Again, we can turn to the "Antenna Input Parameters" line for values.

```. . . . . . . . . . . . . . . . . . . . . . . . . . . . . . . . . . . . . . . . . . . . . . . .
- - - ANTENNA INPUT PARAMETERS - - -

TAG   SEG.    VOLTAGE (VOLTS)         CURRENT (AMPS)         IMPEDANCE (OHMS)       ADMITTANCE (MHOS)      POWER
NO.   NO.    REAL        IMAG.       REAL        IMAG.       REAL        IMAG.       REAL       IMAG.     (WATTS)
30901    23 0.00000E+00 1.00000E+00 4.73228E+00 6.66507E+01 1.49283E-02 1.05993E-03 6.66507E+01-4.73228E+00 3.33253E+01

. . . . . . . . . . . . . . . . . . . . . . . . . . . . . . . . . . . . . . . . . . . . . . . .```

Reading the impedance from the admittance position, we find a 66.65-Ohm real part and a -4.73-Ohm imaginary part. I-squared-R gives us 33.33 watts of power. We reversed the heading of the voltage and current columns, converting each to a magnitude and phase angle, and then subtracting 90 degrees. However, because the real part of the impedance is more than an order of magnitude greater than the imaginary part, any further calculations we might make with these values would not be seriously hurt by a simplified scan of values. This easy situation, of course, will not always--indeed, not even commonly--be the case for examples more complex than our simple dipole system.
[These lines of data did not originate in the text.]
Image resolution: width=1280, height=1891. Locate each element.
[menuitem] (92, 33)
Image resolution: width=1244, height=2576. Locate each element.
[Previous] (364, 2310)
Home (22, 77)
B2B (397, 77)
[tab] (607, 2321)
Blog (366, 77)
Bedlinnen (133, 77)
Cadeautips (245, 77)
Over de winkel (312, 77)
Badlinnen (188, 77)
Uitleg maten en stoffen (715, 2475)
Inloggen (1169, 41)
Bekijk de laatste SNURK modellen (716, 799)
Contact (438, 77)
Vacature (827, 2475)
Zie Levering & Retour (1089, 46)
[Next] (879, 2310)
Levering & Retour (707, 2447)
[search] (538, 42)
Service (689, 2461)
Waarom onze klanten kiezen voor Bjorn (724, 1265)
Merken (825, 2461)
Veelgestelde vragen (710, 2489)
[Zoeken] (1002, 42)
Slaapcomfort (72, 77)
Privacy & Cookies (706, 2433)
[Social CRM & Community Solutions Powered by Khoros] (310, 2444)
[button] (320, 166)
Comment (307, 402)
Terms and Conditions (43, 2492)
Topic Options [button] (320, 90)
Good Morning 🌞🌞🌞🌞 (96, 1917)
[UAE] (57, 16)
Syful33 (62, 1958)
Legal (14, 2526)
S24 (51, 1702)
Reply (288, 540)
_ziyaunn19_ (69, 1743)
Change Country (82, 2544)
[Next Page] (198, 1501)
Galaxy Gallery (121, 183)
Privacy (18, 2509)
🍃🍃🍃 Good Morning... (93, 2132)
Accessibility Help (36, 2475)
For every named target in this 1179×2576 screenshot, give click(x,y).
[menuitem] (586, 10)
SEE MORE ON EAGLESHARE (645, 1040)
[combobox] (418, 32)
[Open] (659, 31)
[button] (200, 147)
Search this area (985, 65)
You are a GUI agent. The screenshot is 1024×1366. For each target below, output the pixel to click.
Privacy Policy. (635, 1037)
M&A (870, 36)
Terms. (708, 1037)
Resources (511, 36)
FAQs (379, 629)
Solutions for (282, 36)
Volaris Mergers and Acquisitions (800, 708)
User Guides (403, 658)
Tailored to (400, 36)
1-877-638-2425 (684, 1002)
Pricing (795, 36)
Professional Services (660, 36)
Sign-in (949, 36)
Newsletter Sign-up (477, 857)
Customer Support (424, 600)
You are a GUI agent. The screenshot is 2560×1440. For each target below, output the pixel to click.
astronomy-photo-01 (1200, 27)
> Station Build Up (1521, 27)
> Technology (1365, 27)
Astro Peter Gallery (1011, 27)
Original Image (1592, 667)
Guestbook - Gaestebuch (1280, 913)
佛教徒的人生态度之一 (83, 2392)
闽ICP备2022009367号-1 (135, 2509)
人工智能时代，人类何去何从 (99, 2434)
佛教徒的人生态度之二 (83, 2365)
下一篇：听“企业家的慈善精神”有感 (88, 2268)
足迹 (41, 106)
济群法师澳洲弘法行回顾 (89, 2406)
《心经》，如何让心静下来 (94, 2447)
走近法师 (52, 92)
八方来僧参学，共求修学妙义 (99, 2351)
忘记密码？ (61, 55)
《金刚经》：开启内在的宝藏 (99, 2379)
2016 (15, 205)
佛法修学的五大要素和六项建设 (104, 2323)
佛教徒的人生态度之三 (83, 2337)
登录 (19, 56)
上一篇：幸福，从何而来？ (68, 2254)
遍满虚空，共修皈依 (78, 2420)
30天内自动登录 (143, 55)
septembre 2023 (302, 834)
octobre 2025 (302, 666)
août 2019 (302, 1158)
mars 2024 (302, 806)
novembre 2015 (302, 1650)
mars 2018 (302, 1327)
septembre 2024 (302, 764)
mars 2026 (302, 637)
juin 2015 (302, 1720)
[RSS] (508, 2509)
The reason for setting forth the last model is that there is another section of the NEC output report that we can sometimes confuse with the "Antenna Input Parameters" portion. The "Structure Excitation" section contains some values the appear to be candidates for our source calculations using a current source. However, they are not suitable for the task.

If these notes familiarize you with the terms of a current source--as constructed out of a voltage source and a network--then they will have served their purpose.